= Adoption in Connecticut =

Overview of adoption in the U.S. state of Connecticut

Adoption in Connecticut means "the establishment by court order of the legal relationship of parent and child." Adoption is provided for in Title 45a of the Connecticut General Statutes. The provisions of this title, with a few exceptions are to be "liberally construed in the best interests of any child for whom a petition [for adoption] has been filed under said sections." Fundamentally, adoption is a two-step process: (1) an agreement to give and receive the child in adoption and (2) approval of said agreement by the probate court.

==Adoption and foster care==
Foster care in Connecticut is the placement of children with families that have been licensed by the Department of Children and Families (DCF) for long-term care. A "child in foster care", or foster child, means a child residing with an adult who is approved by DCF to stand in loco parentis for the child and on whose behalf foster care payments are being made by DCF. There are currently approximately 6,400 children in foster care in Connecticut. These children live in variety of custodial arrangements: foster care, group homes, (Note: A "group home" is a non-secure home licensed by DCF for children.) independent living, medical care, (Note: "Medical care" refers to those children living in short-term residential programs "cooling off" from a particular crisis.) relative care, residential facility, "SAFE" homes (Note: "SAFE" homes are temporary homes used by DCF to place children traumatized by abuse and neglect. Children may spend up to 45 days there while DCF assesses their needs and searches for appropriate placement.) and shelters. Most children in foster care are not available for adoption. At any given time there are between 150 and 170 children, within the foster care system, who are ready for adoption.

===Placement of foster children===
DCF must take reasonable efforts to reunify parents and children unless a court has decreed otherwise.

==The changing nature of adoption==
Traditionally, adoption could not proceed unless the parental rights of both parents were first terminated. However, this is no longer always the case.
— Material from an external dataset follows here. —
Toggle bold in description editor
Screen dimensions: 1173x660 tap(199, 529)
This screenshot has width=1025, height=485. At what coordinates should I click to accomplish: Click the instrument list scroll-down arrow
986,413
In some instances, birth parents and legal parents have entered into an open adoption agreement, also known as "cooperative postadoption agreements." Either or both birth parents and an intended adoptive parent may enter into a cooperative postadoption agreement regarding communication or contact between either or both birth parents and the adopted child. Such an agreement may be entered into if:
(1) The child is in the custody of the Department of Children and Families; (2) an order terminating parental rights has not yet been entered; and (3) either or both birth parents agree to a voluntary termination of parental rights, including an agreement in a case which began as an involuntary termination of parental rights. The postadoption agreement shall be applicable only to a birth parent who is a party to the agreement. Such agreement shall be in addition to those under common law. Counsel for the child and any guardian ad litem for the child may be heard on the proposed cooperative postadoption agreement. There shall be no presumption of communication or contact between the birth parents and an intended adoptive parent in the absence of a cooperative postadoption agreement.

In Michaud v. Wawrack, the Court held that an agreement between birth mother and adoptive parents, that was not part of the adoption decree, is enforceable, provided it was in the best interests of the child. The terms of a cooperative postadoption agreement may include the following: "(1) Provision for communication between the child and either or both birth parents; (2) provision for future contact between either or both birth parents and the child or an adoptive parent; and (3) maintenance of medical history of either or both birth parents who are a party to the agreement."